*** Opening of RECORDS FOR THIS EXERCISE ***

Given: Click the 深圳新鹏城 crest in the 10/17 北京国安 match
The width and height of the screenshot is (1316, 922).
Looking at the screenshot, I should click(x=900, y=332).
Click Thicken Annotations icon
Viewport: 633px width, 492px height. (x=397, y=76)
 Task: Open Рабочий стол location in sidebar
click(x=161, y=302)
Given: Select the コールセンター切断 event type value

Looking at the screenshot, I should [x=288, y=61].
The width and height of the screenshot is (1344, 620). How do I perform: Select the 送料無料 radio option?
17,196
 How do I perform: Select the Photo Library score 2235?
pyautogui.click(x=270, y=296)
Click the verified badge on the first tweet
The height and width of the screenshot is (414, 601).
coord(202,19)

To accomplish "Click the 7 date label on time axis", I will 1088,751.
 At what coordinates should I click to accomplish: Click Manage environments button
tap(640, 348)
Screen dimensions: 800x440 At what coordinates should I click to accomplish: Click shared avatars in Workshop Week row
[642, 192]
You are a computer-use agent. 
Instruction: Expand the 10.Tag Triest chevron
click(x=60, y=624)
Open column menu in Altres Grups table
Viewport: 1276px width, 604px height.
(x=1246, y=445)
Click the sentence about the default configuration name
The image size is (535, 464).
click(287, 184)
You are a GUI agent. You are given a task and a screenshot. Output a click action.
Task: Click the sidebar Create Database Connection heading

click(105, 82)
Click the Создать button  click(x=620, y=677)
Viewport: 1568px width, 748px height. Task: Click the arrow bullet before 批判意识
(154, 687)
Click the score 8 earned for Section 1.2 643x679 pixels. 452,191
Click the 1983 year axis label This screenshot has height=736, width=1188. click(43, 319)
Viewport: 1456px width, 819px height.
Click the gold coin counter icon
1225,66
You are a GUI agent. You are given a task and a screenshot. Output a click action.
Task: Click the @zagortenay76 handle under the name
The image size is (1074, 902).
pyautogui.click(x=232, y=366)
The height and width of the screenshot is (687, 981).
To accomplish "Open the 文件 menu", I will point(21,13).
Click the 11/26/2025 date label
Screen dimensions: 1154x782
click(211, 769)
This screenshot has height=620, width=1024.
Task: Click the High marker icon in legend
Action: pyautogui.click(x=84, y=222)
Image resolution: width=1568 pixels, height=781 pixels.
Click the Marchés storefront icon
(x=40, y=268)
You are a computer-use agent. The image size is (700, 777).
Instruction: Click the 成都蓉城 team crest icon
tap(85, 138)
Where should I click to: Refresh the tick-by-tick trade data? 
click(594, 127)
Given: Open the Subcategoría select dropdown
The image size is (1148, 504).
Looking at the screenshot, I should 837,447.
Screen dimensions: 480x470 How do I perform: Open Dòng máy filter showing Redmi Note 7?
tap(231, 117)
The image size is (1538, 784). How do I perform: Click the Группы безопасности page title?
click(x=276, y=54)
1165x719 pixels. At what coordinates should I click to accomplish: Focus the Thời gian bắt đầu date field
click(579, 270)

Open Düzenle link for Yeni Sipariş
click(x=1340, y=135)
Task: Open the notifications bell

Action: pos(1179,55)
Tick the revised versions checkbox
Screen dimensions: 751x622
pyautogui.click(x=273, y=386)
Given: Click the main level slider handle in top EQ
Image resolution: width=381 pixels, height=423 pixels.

*** Close of RECORDS FOR THIS EXERCISE ***

• **TRY IT**:
Repeat all the lines above verbatim.

• **ANSWER BOX**:
Given: Click the 深圳新鹏城 crest in the 10/17 北京国安 match
The width and height of the screenshot is (1316, 922).
Looking at the screenshot, I should click(x=900, y=332).
Click Thicken Annotations icon
Viewport: 633px width, 492px height. (x=397, y=76)
 Task: Open Рабочий стол location in sidebar
click(x=161, y=302)
Given: Select the コールセンター切断 event type value

Looking at the screenshot, I should [x=288, y=61].
The width and height of the screenshot is (1344, 620). How do I perform: Select the 送料無料 radio option?
17,196
 How do I perform: Select the Photo Library score 2235?
pyautogui.click(x=270, y=296)
Click the verified badge on the first tweet
The height and width of the screenshot is (414, 601).
coord(202,19)

To accomplish "Click the 7 date label on time axis", I will 1088,751.
 At what coordinates should I click to accomplish: Click Manage environments button
tap(640, 348)
Screen dimensions: 800x440 At what coordinates should I click to accomplish: Click shared avatars in Workshop Week row
[642, 192]
You are a computer-use agent. 
Instruction: Expand the 10.Tag Triest chevron
click(x=60, y=624)
Open column menu in Altres Grups table
Viewport: 1276px width, 604px height.
(x=1246, y=445)
Click the sentence about the default configuration name
The image size is (535, 464).
click(287, 184)
You are a GUI agent. You are given a task and a screenshot. Output a click action.
Task: Click the sidebar Create Database Connection heading

click(105, 82)
Click the Создать button  click(x=620, y=677)
Viewport: 1568px width, 748px height. Task: Click the arrow bullet before 批判意识
(154, 687)
Click the score 8 earned for Section 1.2 643x679 pixels. 452,191
Click the 1983 year axis label This screenshot has height=736, width=1188. click(43, 319)
Viewport: 1456px width, 819px height.
Click the gold coin counter icon
1225,66
You are a GUI agent. You are given a task and a screenshot. Output a click action.
Task: Click the @zagortenay76 handle under the name
The image size is (1074, 902).
pyautogui.click(x=232, y=366)
The height and width of the screenshot is (687, 981).
To accomplish "Open the 文件 menu", I will point(21,13).
Click the 11/26/2025 date label
Screen dimensions: 1154x782
click(211, 769)
This screenshot has height=620, width=1024.
Task: Click the High marker icon in legend
Action: pyautogui.click(x=84, y=222)
Image resolution: width=1568 pixels, height=781 pixels.
Click the Marchés storefront icon
(x=40, y=268)
You are a computer-use agent. The image size is (700, 777).
Instruction: Click the 成都蓉城 team crest icon
tap(85, 138)
Where should I click to: Refresh the tick-by-tick trade data? 
click(594, 127)
Given: Open the Subcategoría select dropdown
The image size is (1148, 504).
Looking at the screenshot, I should 837,447.
Screen dimensions: 480x470 How do I perform: Open Dòng máy filter showing Redmi Note 7?
tap(231, 117)
The image size is (1538, 784). How do I perform: Click the Группы безопасности page title?
click(x=276, y=54)
1165x719 pixels. At what coordinates should I click to accomplish: Focus the Thời gian bắt đầu date field
click(579, 270)

Open Düzenle link for Yeni Sipariş
click(x=1340, y=135)
Task: Open the notifications bell

Action: pos(1179,55)
Tick the revised versions checkbox
Screen dimensions: 751x622
pyautogui.click(x=273, y=386)
Given: Click the main level slider handle in top EQ
Image resolution: width=381 pixels, height=423 pixels.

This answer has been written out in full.